Él, ligeramente más confiado en su excusa, continuó:— Sí, sí, los zapatos. El calzado de Moscú es muy incómodo. No permite bailar bien cuando no combina con el diseño del piso.

Santo Dios, ¿es que no podía venir alguien a cerrarle la boca de una vez?

Sintió una presencia detrás de él, y al volver la cabeza se encontró con su amigo Leonid. Su considerable altura y claros ojos azules eran inconfundibles pese a su antifaz.

—¡Ea! —exclamó con alegría, poniendo su brazo izquierdo alrededor de Sergéi— ¿Sois la señorita de Langlois?

Con una modesta sonrisa, ella asintió.

—Sergéi, maldito borracho, ¡no te pases de copas frente a mujeres! Ya sabes lo que pasó cuando... —soltó una sonora carcajada. Su amigo sabía a la perfección qué momento estaba recordando.

—Apenas he bebido una copa de champaña.

—Ya, claro, no queremos repetir el vómito a los pies de la señorita Ananenko.

Guiñó un ojo. Sergéi se sacudió la mano de Leonid posada en su hombro, levemente irritado.

—De todos modos, señorita de Langlois, os agradezco de corazón haberle salvado el trasero a mi amigo. No puede empeorar mucho la reputación que tiene.

—Leonid, eres un imbécil —gruñó su amigo por lo bajo.

—Ah, ni creas —dijo él con una sonrisa traviesa—. Tengo una botella de champaña a tu nombre. Perdonadme, señorita de Langlois —agregó, haciendo una pequeña reverencia frente a la francesa—, pero el señor Bezpálov y yo tenemos que hablar de algunos asuntos.

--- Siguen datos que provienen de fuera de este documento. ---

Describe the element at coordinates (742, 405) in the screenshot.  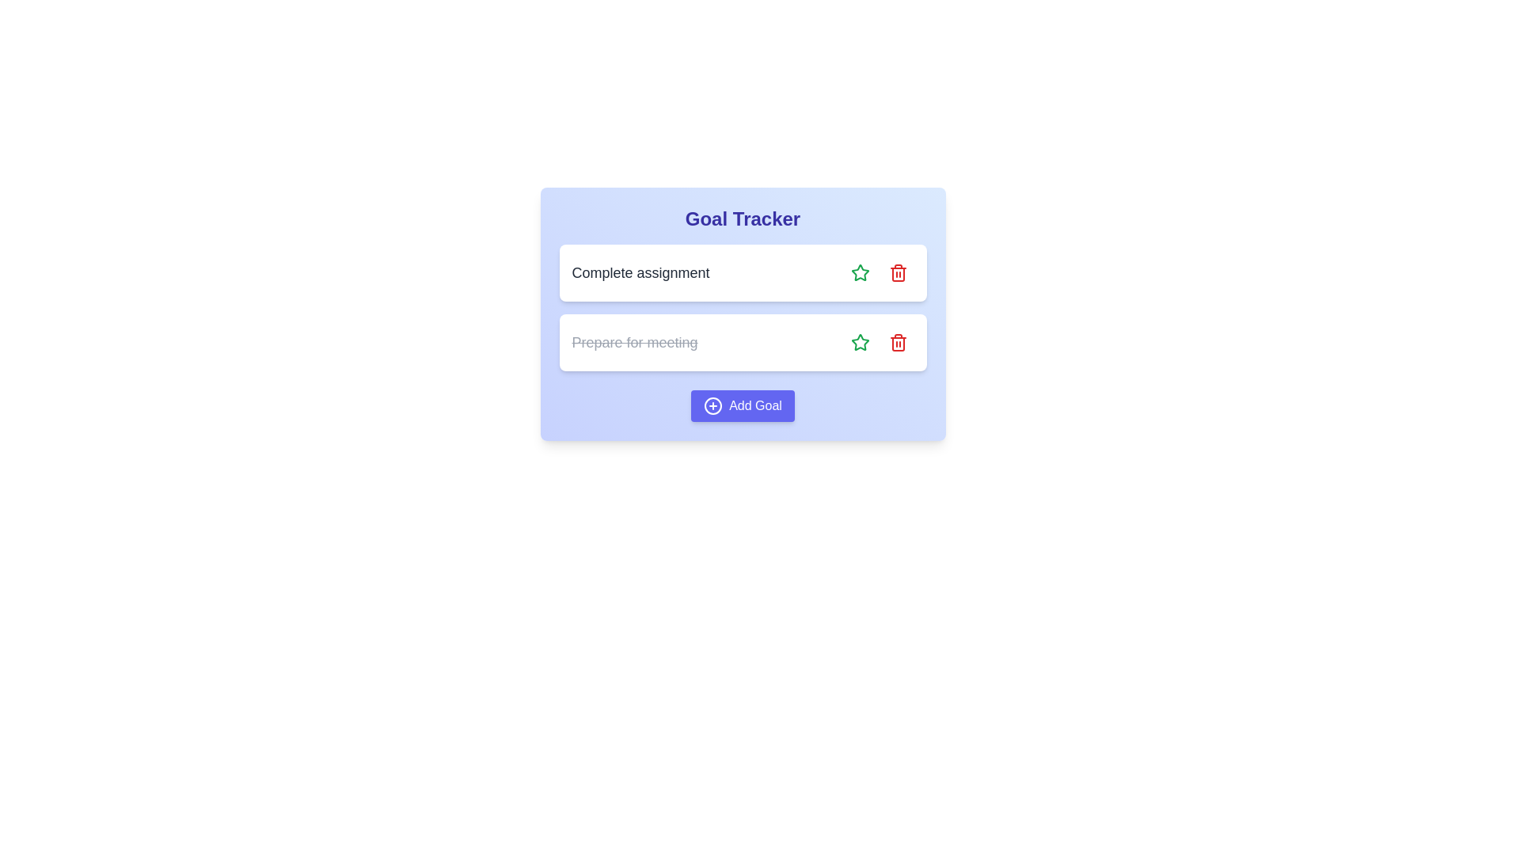
I see `the button located at the bottom of the 'Goal Tracker' list` at that location.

Antes de que Sergéi pudiera protestar, lo tomó del brazo y lo llevó con él hacia las puertas. Solo pudo volver la cabeza lo suficiente para ver a la señorita Ananenko acercarse a su pareja de baile una vez terminada la música.

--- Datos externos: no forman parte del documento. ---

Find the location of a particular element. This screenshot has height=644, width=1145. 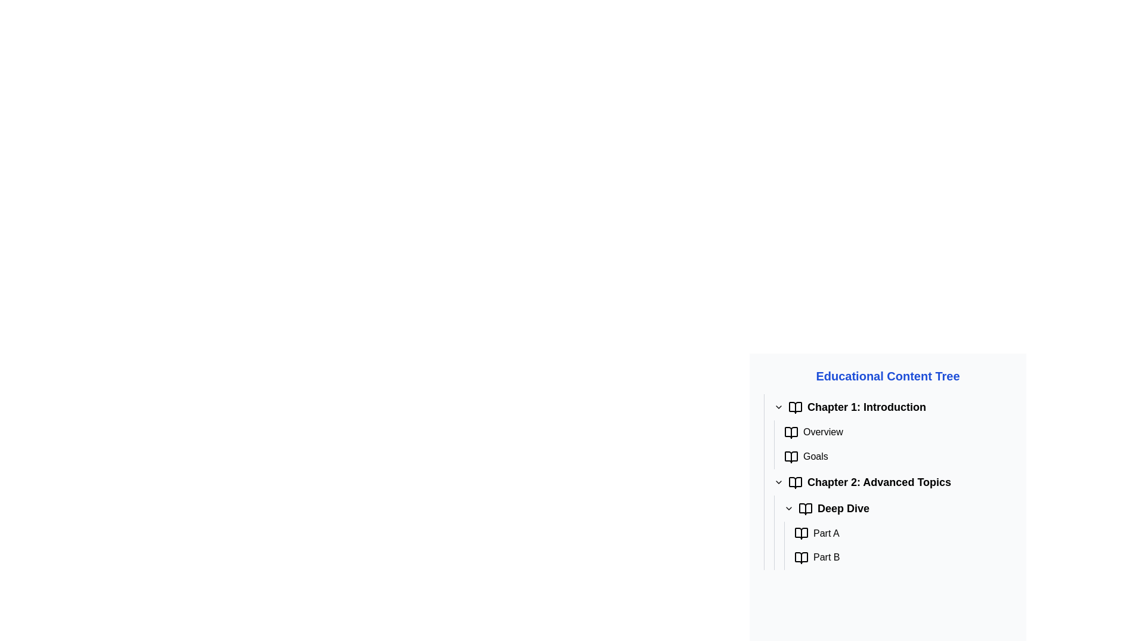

Tras las puertas, el pasillo parecía oscuro y sin vida, iluminado por las tenues luces de San Petersburgo a través de la ventana. Leonid detuvo a su amigo junto a él.

—Sergéi...

Al instante supo que algo andaba mal. Primero, él no acostumbraba a llamarlo por su nombre de pila cuando estaban solos. Era más común que le dijera Seryozha —como Nadezhda solía hacerlo— o, simplemente, un idiota. Segundo, su tono había adquirido seriedad inaudita.

—¿Qué ha pasado?

—Esto es serio.

Escuchar la voz lúgubre de Leonid entre las sombras hizo que un escalofrío recorriera la piel de su interlocutor. Sin embargo, él no se percató de la amargura que escondía.

—Vamos, ¿qué?

—Sergéi, me han pedido que mate a alguien.